Analyzing the solution to previous problems, we introduce symbols and we deduce the formula of R. Hartley. For example, the chain of reasoning could be as follows:

  1. When guessing the mark, two questions were asked, each of which reduced the uncertainty of the situation by half, and there were four possible options in total. Formalization of the reasoning – 2 · 2 = 4, i.e. 2 2 = 4.
  2. When guessing the location of the book, three questions were asked, each of which reduced the uncertainty of the situation by half, and there were eight possible options in total. Formalization of the reasoning – 2 · 2 · 2 = 8, i.e. 2 3 = 8.
  3. Based on this, we can derive the formula 2 i = N, Where i– amount of information in the message, N– number of options (events).
  4. We use the resulting formula to determine the amount of information when tossing a coin. 2 1 = 2, i= 1 bit.

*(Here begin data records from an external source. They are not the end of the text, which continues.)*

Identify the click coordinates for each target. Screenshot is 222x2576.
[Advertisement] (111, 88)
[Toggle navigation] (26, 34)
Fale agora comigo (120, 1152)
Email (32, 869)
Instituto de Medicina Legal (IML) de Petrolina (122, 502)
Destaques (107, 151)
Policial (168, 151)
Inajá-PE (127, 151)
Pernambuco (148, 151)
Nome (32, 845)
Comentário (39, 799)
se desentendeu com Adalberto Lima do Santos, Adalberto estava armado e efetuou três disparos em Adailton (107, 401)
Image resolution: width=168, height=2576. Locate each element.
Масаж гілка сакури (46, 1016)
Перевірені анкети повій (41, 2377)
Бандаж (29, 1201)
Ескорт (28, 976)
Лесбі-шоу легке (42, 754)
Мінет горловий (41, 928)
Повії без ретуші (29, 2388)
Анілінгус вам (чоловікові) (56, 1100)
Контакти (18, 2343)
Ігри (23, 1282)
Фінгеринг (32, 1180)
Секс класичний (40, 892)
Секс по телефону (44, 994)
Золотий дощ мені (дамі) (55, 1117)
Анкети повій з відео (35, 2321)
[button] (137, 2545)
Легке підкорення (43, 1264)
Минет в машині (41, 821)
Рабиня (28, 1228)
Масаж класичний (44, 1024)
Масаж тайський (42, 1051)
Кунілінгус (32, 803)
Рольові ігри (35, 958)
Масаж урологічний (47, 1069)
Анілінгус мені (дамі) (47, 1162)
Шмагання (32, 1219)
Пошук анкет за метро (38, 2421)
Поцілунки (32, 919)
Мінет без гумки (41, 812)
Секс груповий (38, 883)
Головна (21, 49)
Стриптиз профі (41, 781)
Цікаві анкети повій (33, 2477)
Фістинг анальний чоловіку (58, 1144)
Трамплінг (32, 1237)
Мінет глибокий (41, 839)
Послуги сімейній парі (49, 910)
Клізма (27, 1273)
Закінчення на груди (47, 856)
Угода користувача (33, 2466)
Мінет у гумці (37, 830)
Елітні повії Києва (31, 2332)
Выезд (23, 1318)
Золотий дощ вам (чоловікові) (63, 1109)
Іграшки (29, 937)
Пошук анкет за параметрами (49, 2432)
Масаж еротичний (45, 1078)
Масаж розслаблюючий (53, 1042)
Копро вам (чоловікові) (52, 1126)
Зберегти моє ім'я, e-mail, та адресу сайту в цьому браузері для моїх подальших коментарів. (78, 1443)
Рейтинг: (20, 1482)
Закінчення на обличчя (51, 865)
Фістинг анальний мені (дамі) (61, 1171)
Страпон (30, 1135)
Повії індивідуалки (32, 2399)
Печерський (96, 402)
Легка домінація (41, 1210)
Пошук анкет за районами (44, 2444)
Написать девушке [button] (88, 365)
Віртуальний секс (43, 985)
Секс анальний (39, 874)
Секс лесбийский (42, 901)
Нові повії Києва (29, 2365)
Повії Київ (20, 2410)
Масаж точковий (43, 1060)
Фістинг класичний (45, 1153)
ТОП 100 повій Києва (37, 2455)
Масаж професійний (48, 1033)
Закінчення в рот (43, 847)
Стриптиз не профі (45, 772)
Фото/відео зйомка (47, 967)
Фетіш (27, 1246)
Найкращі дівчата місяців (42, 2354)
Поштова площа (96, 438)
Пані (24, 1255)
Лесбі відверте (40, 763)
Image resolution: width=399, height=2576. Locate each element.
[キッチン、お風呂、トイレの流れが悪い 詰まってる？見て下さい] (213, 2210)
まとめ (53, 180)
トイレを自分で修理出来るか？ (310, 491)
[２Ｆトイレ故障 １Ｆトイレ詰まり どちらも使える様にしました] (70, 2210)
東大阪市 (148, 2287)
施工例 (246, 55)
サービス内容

Number 2 in the formula means reducing the uncertainty by half, in accordance with the definition of the concept of “bit”. Using the formula, we fill out the table of integer powers of two up to 210 = 1024. The table establishes the relationship between the quantities of information in the message ( i) and the number of equally probable events ( N) and is a support for students in solving problems.

Let's create a general diagram:

Let's solve the problem using an example.

Task 1. Classes can take place in one of the rooms, numbered from 1 to 16. How much information does the teacher's message contain that classes will be held in room No. 7?

III. Summarizing

Today we studied:

  • Half division method;
  • Measuring the amount of information in a message in two ways: using a formula and the halving method,
  • Measuring the amount of information in a message over several actions,
  • Measuring the number of events if the information volume of the message is known.

IV. Homework

Solve the problem: There are 16 red apples in a bag. How much information does the message that you got a red apple contain?